*Exercise brief*
Collect every line in the records below that contains the string "Where", matching upper and lower case.

*Supplied data*
Start

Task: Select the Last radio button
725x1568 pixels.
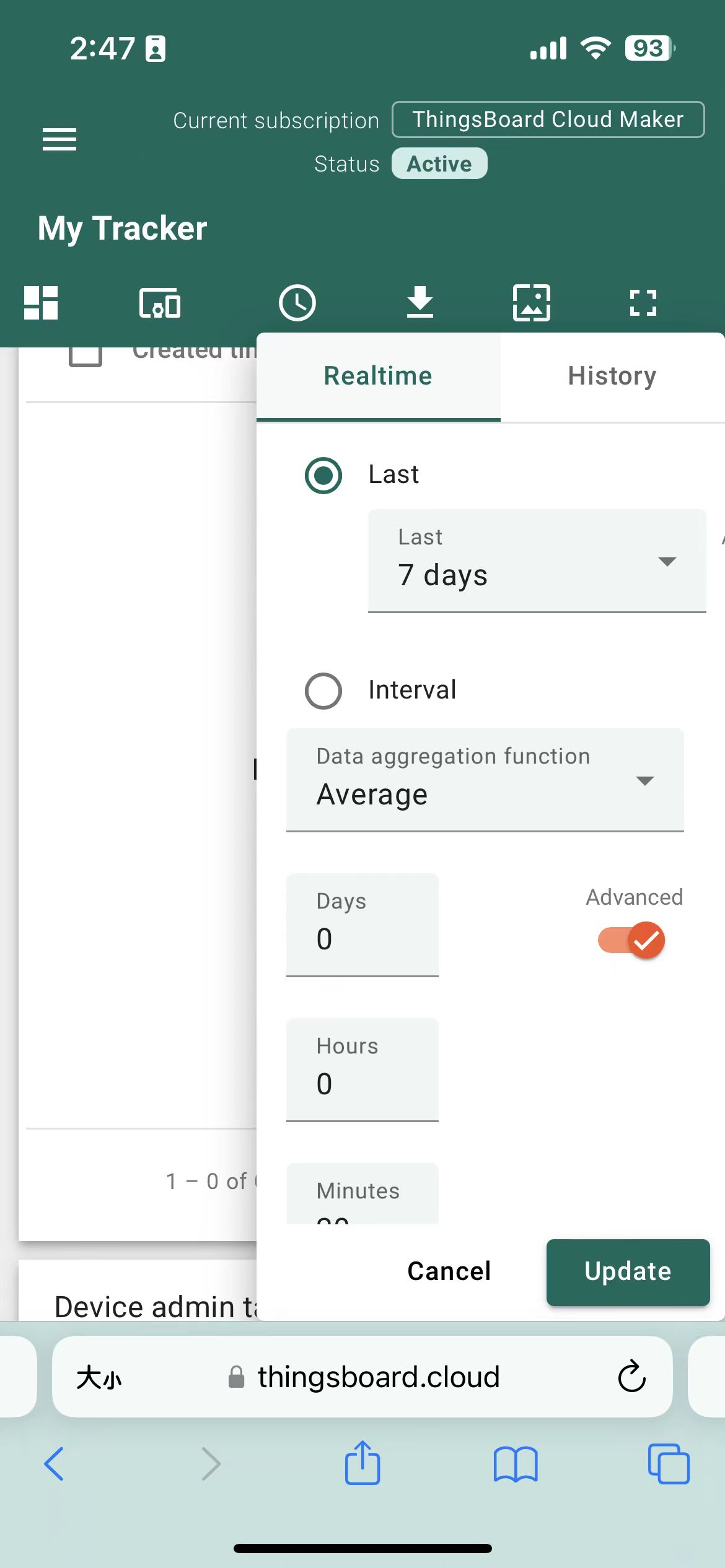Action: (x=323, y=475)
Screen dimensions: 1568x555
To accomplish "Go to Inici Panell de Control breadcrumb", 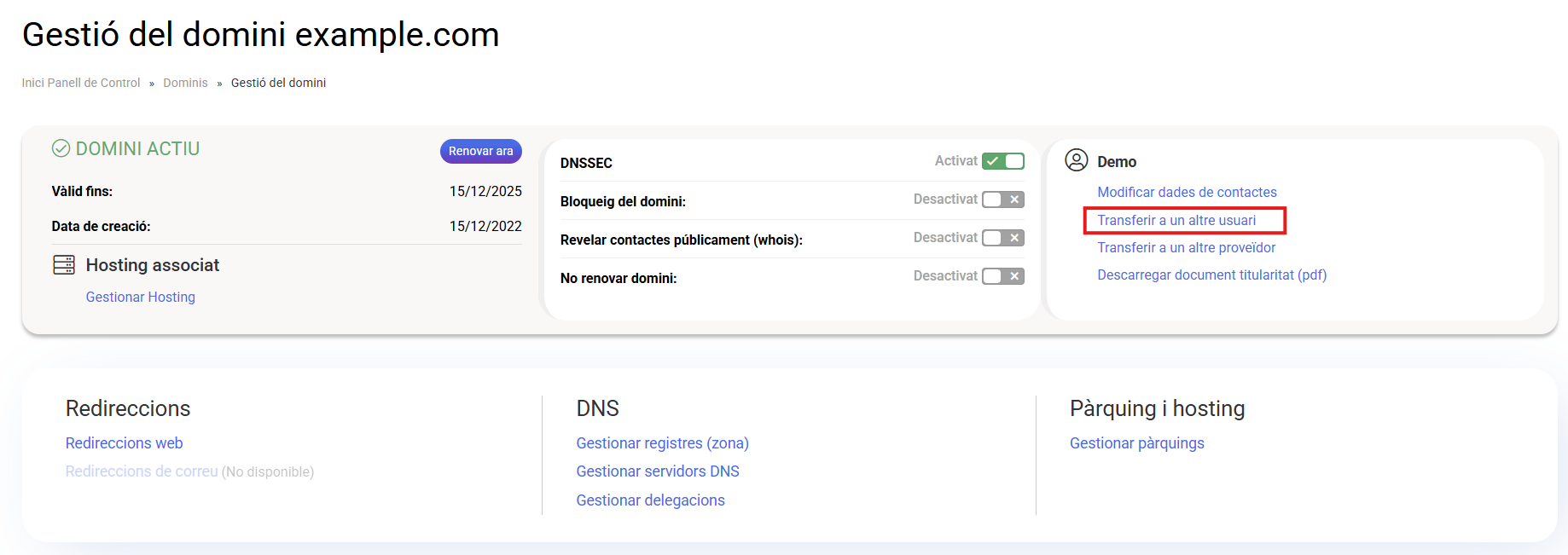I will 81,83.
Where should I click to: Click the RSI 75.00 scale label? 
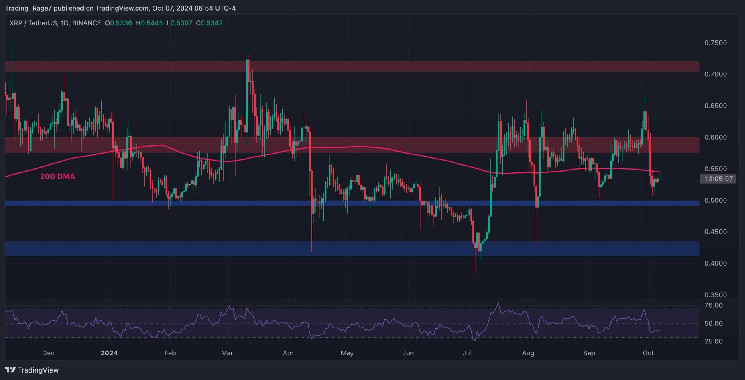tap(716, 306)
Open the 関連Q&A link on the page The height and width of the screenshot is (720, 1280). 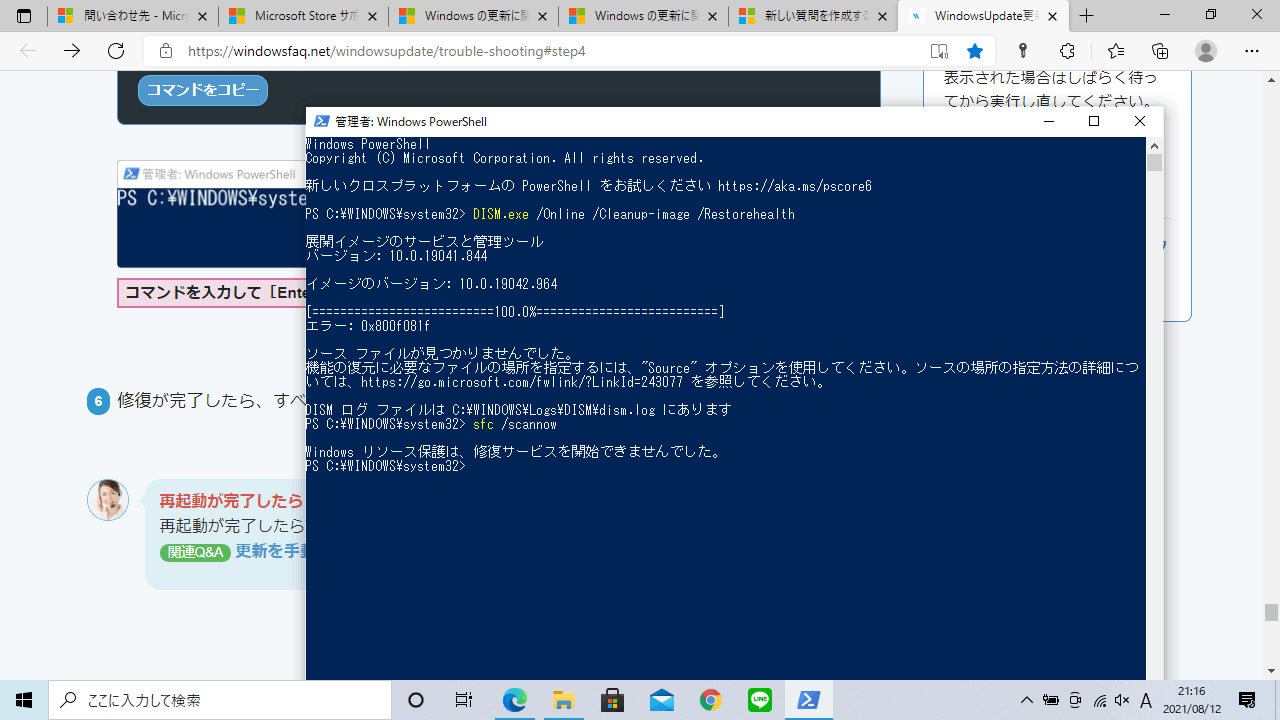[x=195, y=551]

End

*Output for this exercise*
Where should I click to: Click the RSI 75.00 scale label? 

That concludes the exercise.